◆ WHAT THIS TASK INVOLVES
Which lines in the records below contain the word "agent"? Copy each one.

◆ INPUT
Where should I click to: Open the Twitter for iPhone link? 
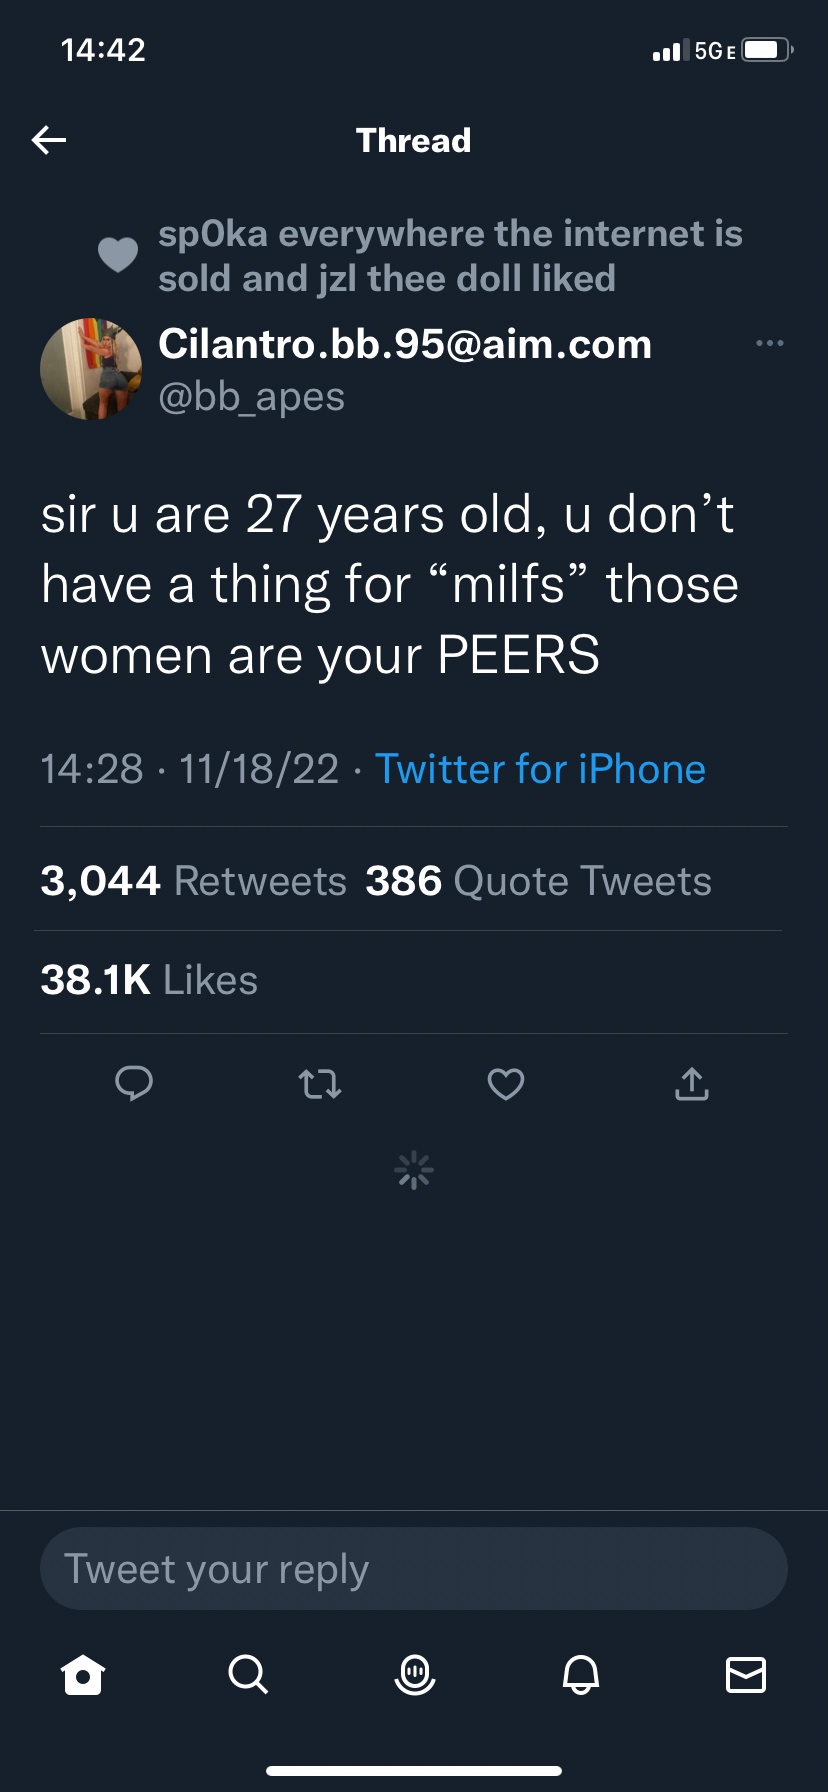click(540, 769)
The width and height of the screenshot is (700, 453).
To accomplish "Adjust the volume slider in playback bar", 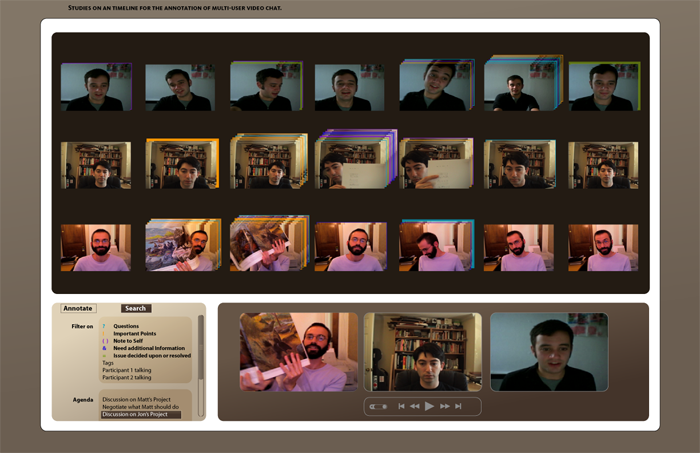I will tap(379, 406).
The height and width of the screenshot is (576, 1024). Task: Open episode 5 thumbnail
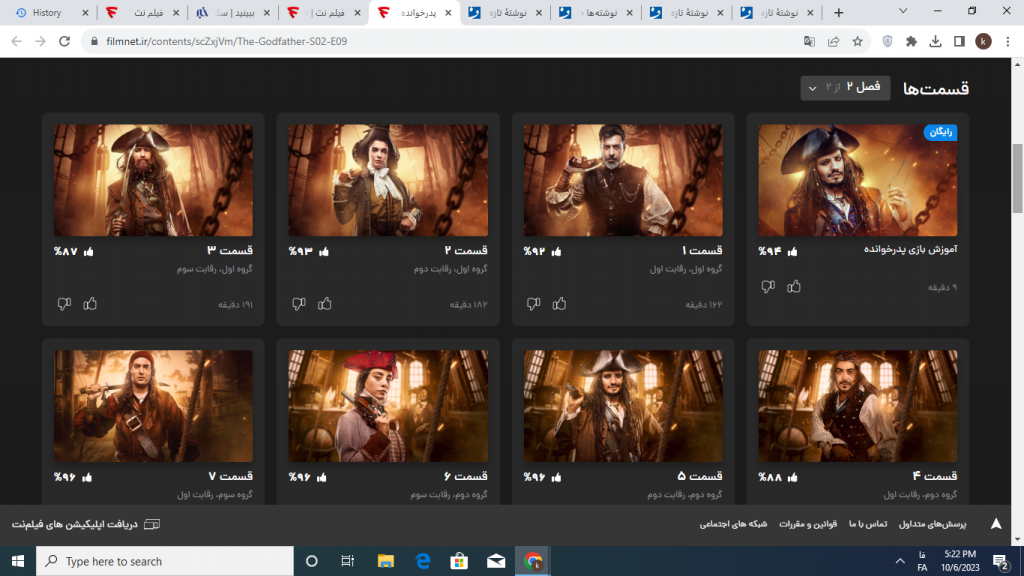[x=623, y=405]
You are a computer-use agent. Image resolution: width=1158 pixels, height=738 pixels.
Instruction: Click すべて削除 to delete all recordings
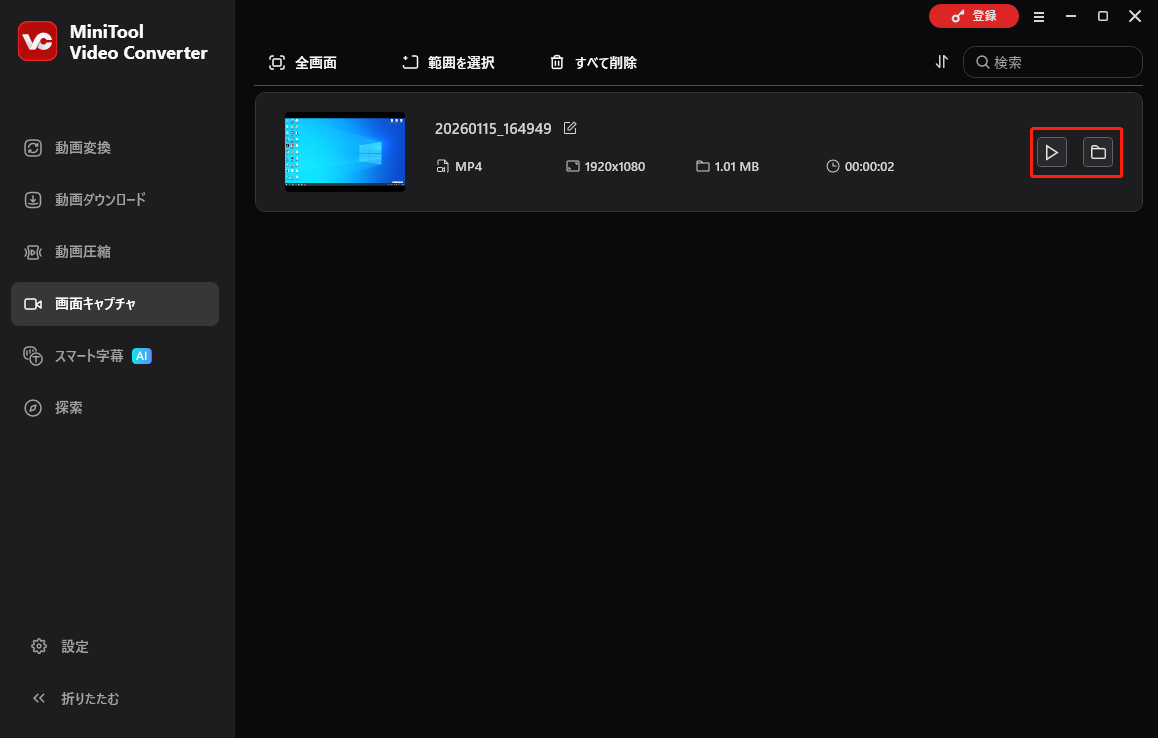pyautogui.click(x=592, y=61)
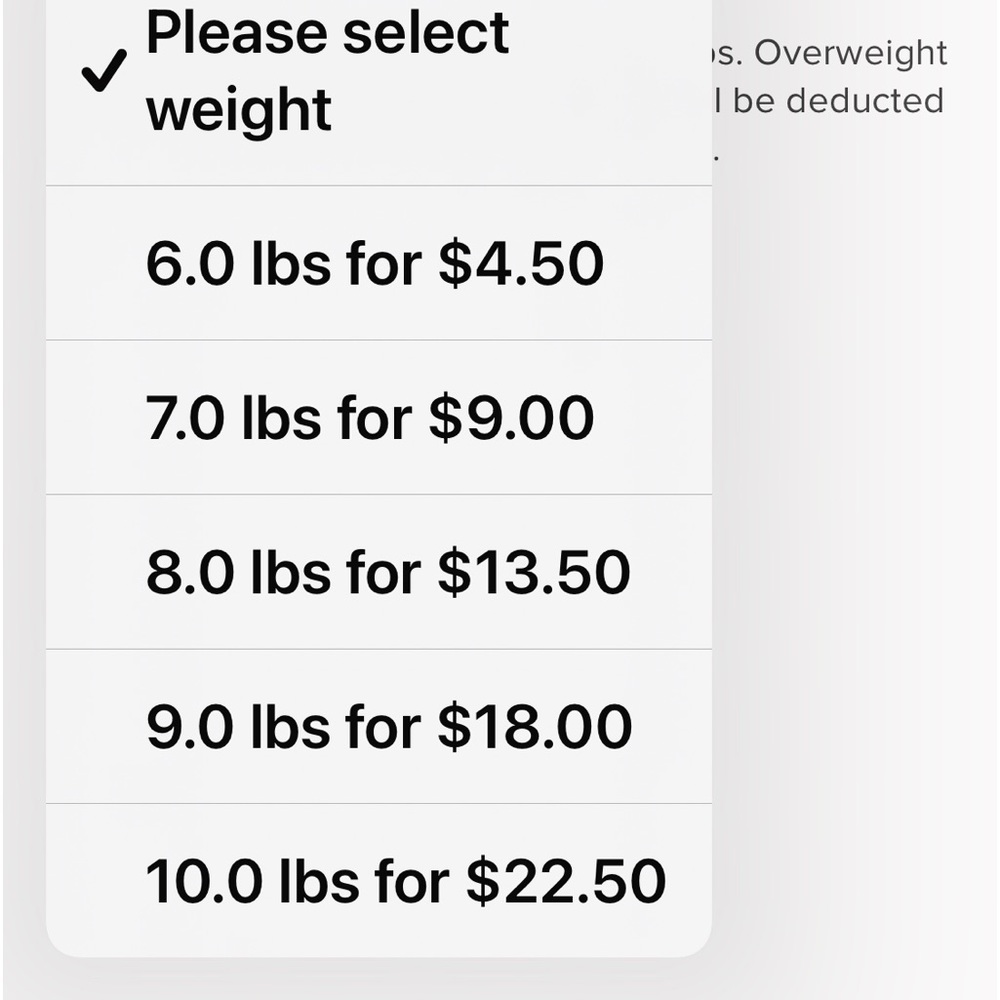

* * *

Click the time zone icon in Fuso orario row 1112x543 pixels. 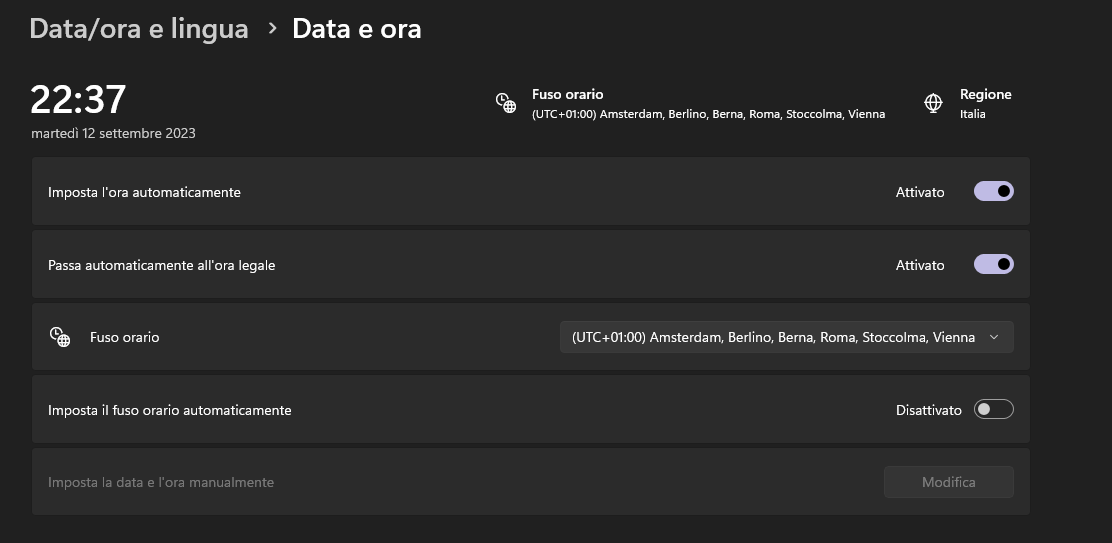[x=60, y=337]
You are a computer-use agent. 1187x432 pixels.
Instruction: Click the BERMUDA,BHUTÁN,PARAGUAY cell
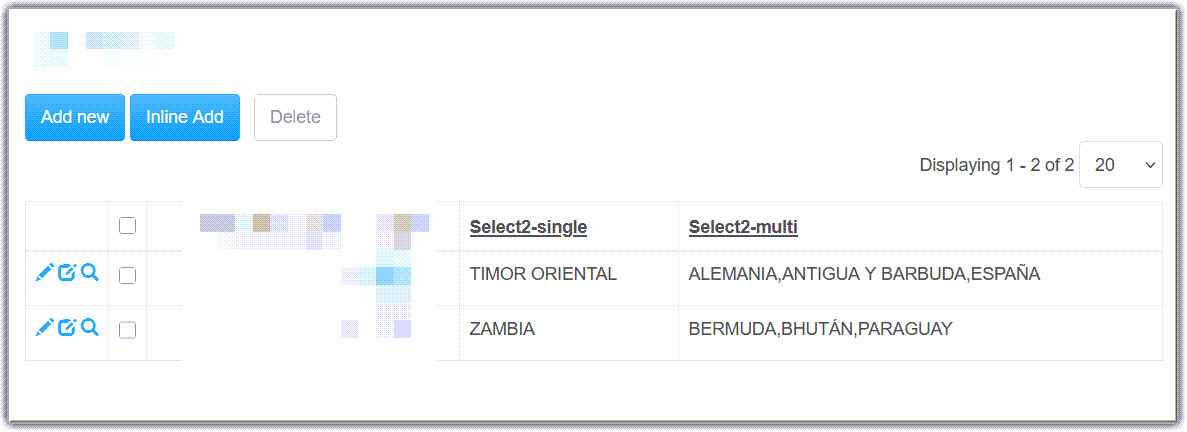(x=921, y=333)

◆ SOLUTION FOR THIS PROBLEM
You are a computer-use agent. Image resolution: width=1158 pixels, height=738 pixels.
You are a computer-use agent. 1187x432 pixels.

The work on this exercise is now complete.